It was business guru Peter Zucker who said, "Business has only two basic functions - marketing and innovation. Marketing and innovation produce results; all the rest are costs.” What he meant was that marketing is one of two key functions that drive business in your doors. All your other functions are just overhead expenses. They may be important, but they don’t produce the cash needed to stay in business. Marketing, when it is working right, generates leads which make sales that produce revenue. Marketing pays for itself in spades. But how does that happen? If you are ready to ramp up your marketing efforts, realize that the thinking of the marketplace has changed over the past several years. What you were doing prior to 2008 might not work. The bad economy has given the marketplace a very hard edge. It seems that everyone is from Missouri these days: they have a "show me” skepticism towards purchasing. I was talking with a friend who was trying to make changes to his business. He had gotten rid of several customer perks that were not profitable for his company. He had replaced them with new ideas. His customers were having a hard time letting go of the old ways and adapting to the new. "When you have all the bugs worked out on your new ideas and it is working with someone else, give me a call and we can talk,” said one of his longtime customers. The fallacy to that way of thinking is if no one goes first, your business will dry up and blow away waiting on someone to take a chance on you.

Part of the function of marketing is to get people over this skepticism mountain. One method of doing that is to let the customer experience your products or services for free the first time. Go into any Costco on a Saturday and you will see this technique at work. If you taste something you really like, and you are hungry, the likelihood that you will make a purchase is extremely high. If your product is good, letting someone try it for free for the first time gets past the argument that they are taking a huge chance on something they may not like. It opens the door for the sale – which is what marketing is supposed to do. Think of the products you use on a regular basis. How many of them were first given to you as a free trial product? The shaving gel I use, the toothpaste I purchase, the cereal I eat at breakfast – all of these first came as a free sample. Sample is a key word here. If you do use the free trial method, make sure you are not giving away the entire product. Keep them wanting more. Those servers in Costco just give you a bite on a toothpick, not the entire meal.
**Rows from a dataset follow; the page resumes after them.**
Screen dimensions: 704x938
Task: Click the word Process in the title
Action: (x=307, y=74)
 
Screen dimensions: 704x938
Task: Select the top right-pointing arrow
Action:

If you do not have a product or service that is easily given away, the next best method to getting a customer over their skepticism is a demonstration. For instance, if you have a lawn care company, applying your products in the front yard of a strategically located house in a high-end neighborhood on a Saturday morning at 10:00 a.m. will get the attention of other neighbors. Even better, if you can engage those neighbors in conversation, get them to let you test their soil and give them an analysis of the weeds growing in their yard, you will make a simple demonstration turn into a marketing goldmine. The old Fuller Brush Company made a name for themselves with their door-to-door sales techniques in the 1950s and 60s. Can you imagine making a cold call from one doorstep to another? This was their marketing plan – and it worked. One of the marketing tactics they trained their salesmen to use was a demonstration. My mother used to buy their products because the Fuller Brush man showed up one day when she was cleaning potatoes. He demonstrated how easy it was to clean dirt off of a potato skin with their brushes. A sale was made, and every time he came back, he asked if she needed new brushes. It was all she ever used.

Do you have a product or service that can be given away as a free trial? Can you set up a demonstration of your product or services for your customers? Doing so could help you get the skeptics over the mountain that keeps them from purchasing from you.